The state has built 2 marinas,  but low water has forced closure of the one at Antelope Island, and the one on the south shore can now only handle shallower draft boats. The bulk of any other development has been industrial. The west side of the lake has become the domain of the mineral extraction folks, mostly via giant evaporation ponds.

When I was a kid my family moved to Utah from Oregon. I had loved small boats even back then and just restored an old homebuilt flat-water kayak I got from a buddy. The first thing I noticed when I looked at the map of Utah was this giant lake right next to town! This was going to be great. I didn’t drive yet but it was so close to my home I planned to build a little trailer for the kayak and tow it to the lake with my bike.  But when we got here, I fell in love with the mountains, climbing and hiking and skiing became my passions for the next 35 years, and the lake and the kayak were forgotten.  I think my dad hauled it to the dump when I was away at college.

WHAT YOU WILL DO:
a) Decide whether each statement agrees with the Utah lake passage, answering yes or no and quoting the words that settle it: (i) The state has built two marinas. (ii) The narrator's family came to Utah from Oregon. (iii) The marina on the south shore has been closed.
b) According to the Utah lake passage, how is mineral extraction on the west side of the lake mostly carried out?
Answer from the Utah lake passage alone.

DATASET RECORDS:
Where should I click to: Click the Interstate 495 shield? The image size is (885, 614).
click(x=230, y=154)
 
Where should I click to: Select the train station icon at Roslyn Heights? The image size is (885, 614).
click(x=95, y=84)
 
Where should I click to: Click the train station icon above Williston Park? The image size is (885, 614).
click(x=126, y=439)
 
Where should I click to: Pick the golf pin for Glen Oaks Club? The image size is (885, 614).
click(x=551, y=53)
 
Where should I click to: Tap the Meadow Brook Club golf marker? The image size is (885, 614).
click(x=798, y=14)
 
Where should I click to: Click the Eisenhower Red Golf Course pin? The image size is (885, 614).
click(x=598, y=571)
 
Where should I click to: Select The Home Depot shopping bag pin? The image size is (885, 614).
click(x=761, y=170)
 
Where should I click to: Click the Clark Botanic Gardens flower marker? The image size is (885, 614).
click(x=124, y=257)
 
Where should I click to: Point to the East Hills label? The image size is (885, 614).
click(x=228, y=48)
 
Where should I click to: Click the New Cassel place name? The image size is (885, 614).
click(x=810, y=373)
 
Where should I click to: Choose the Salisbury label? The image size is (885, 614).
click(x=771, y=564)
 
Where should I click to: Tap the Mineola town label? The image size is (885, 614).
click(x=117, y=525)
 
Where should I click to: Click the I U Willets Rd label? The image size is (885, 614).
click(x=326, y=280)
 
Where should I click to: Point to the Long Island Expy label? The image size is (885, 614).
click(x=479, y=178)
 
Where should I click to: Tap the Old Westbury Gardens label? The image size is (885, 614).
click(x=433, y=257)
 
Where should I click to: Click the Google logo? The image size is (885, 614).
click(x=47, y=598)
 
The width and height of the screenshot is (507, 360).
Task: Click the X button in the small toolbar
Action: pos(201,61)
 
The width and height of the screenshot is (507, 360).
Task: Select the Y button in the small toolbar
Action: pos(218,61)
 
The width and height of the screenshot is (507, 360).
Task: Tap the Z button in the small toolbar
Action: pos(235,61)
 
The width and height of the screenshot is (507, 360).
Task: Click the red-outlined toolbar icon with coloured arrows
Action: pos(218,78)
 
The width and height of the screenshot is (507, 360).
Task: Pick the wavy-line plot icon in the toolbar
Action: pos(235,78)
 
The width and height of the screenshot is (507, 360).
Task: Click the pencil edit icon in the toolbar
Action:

SOLVED TASKS:
a)
(i) Yes: "The state has built 2 marinas"
(ii) Yes: "my family moved to Utah from Oregon"
(iii) No: "the one on the south shore can now only handle shallower draft boats"

b) Mostly through giant evaporation ponds.